Instructions to follow
Transcribe the records below exactly, leaving out any pictures.

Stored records
[Start of Attachment]

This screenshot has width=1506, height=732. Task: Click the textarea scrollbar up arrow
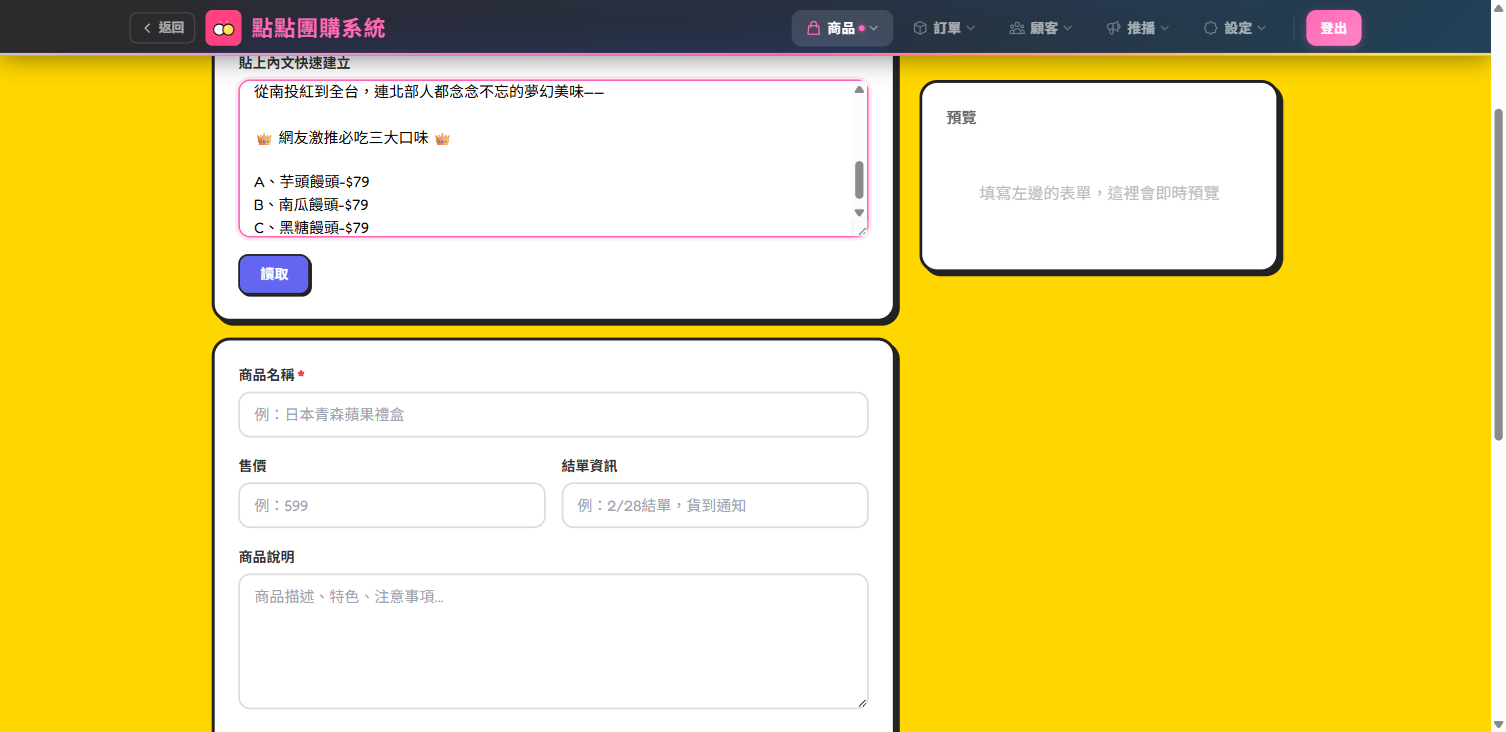858,90
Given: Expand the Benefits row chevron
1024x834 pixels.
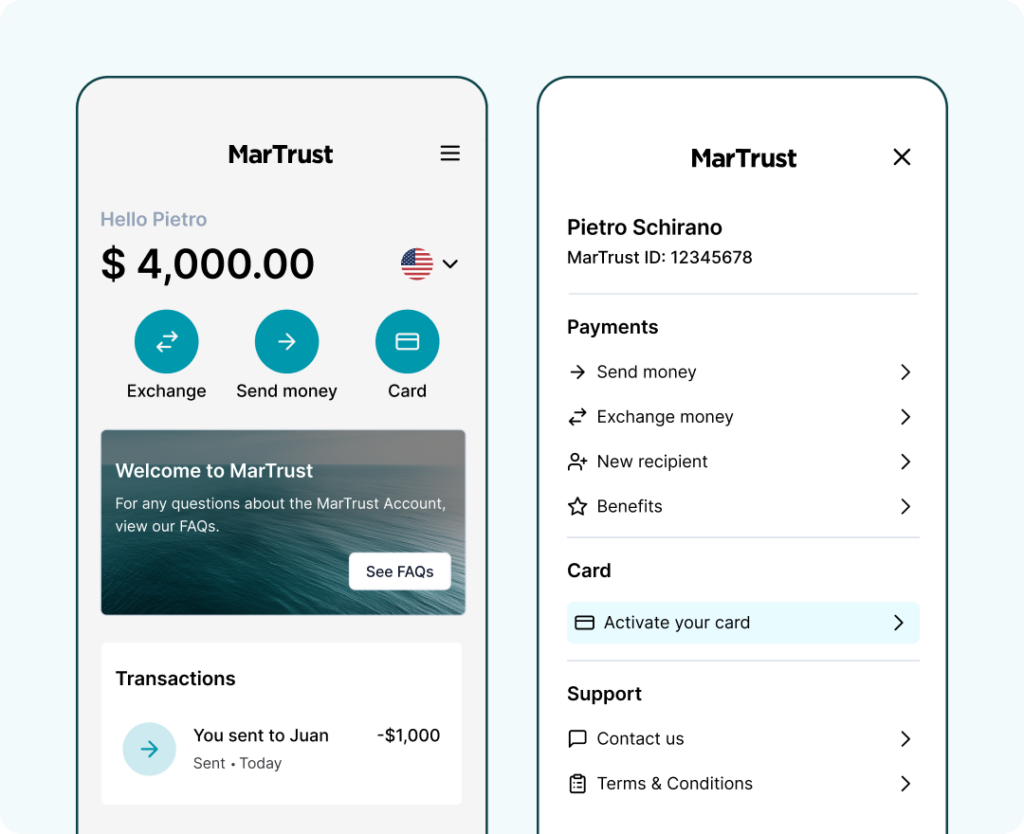Looking at the screenshot, I should 905,507.
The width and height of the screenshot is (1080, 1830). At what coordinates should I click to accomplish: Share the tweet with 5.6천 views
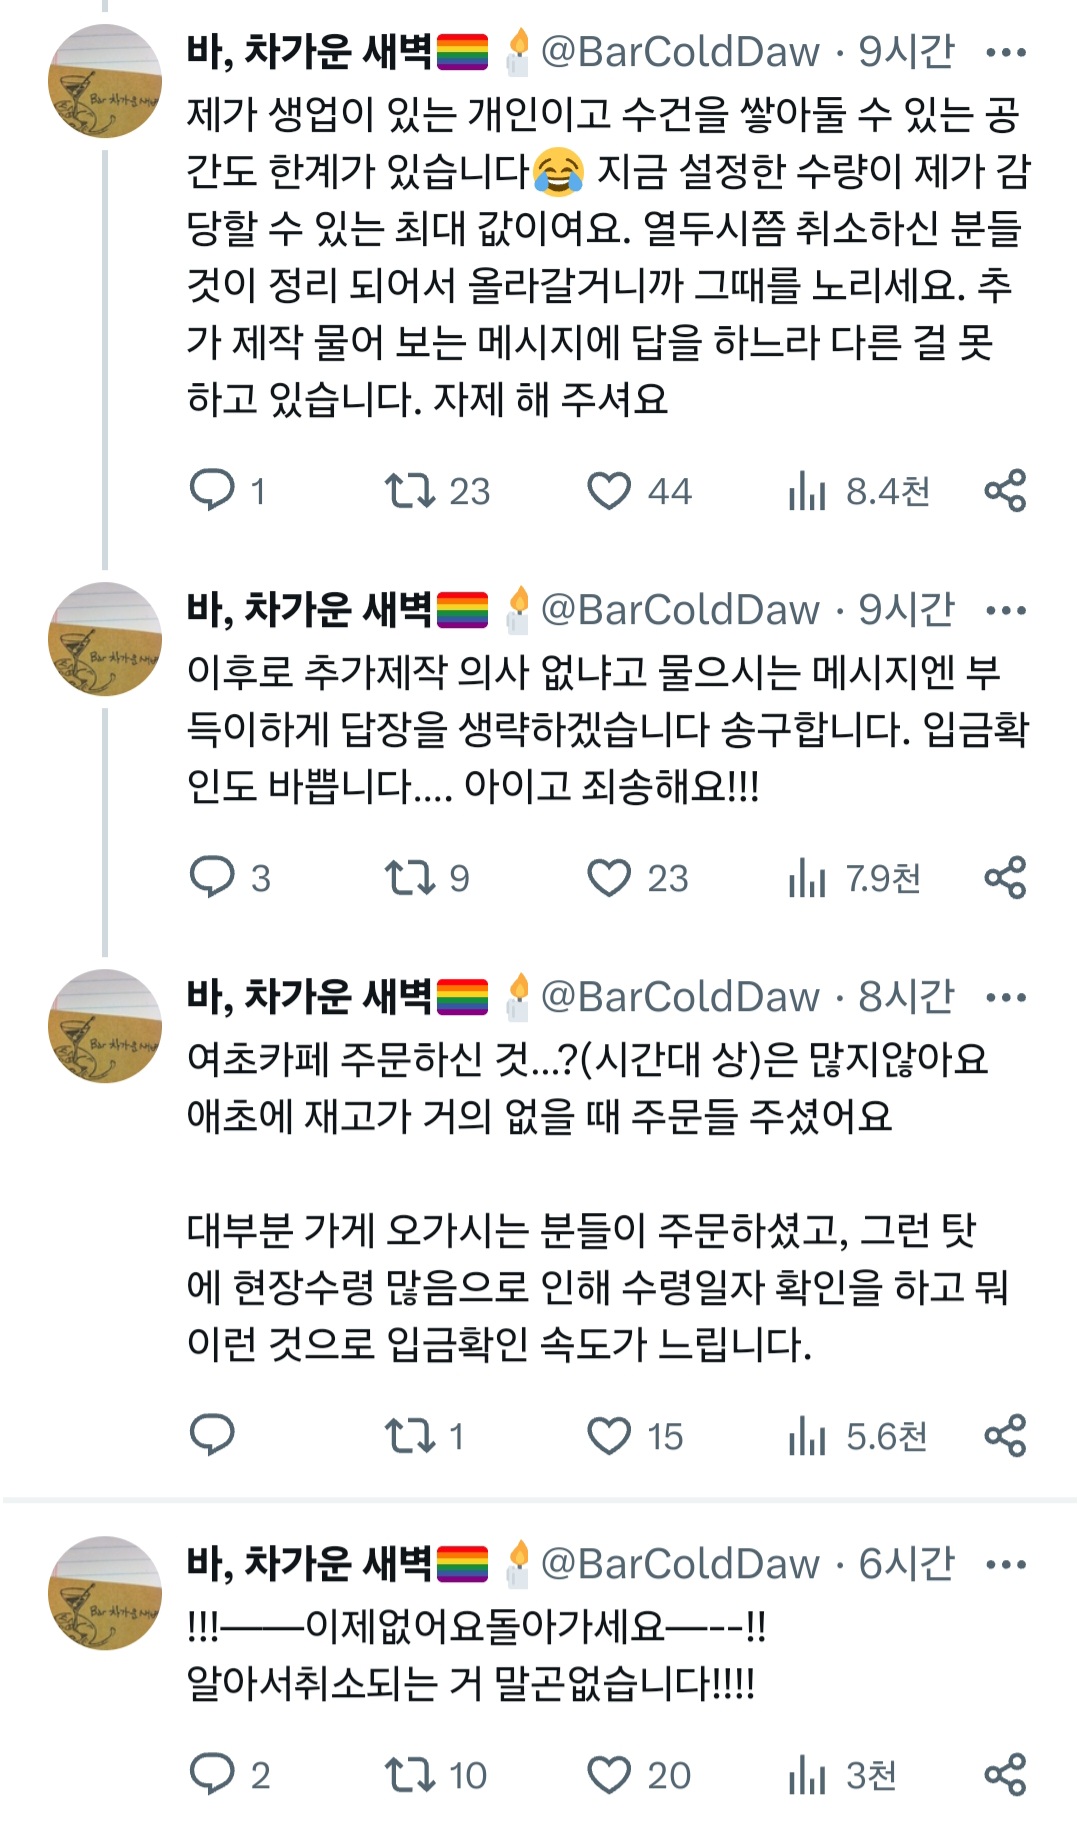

[End of Attachment]

Answer space
This screenshot has width=1506, height=732. Task: Click the textarea scrollbar up arrow
858,90
Given: Expand the Benefits row chevron
1024x834 pixels.
Looking at the screenshot, I should 905,507.
The width and height of the screenshot is (1080, 1830). At what coordinates should I click to accomplish: Share the tweet with 5.6천 views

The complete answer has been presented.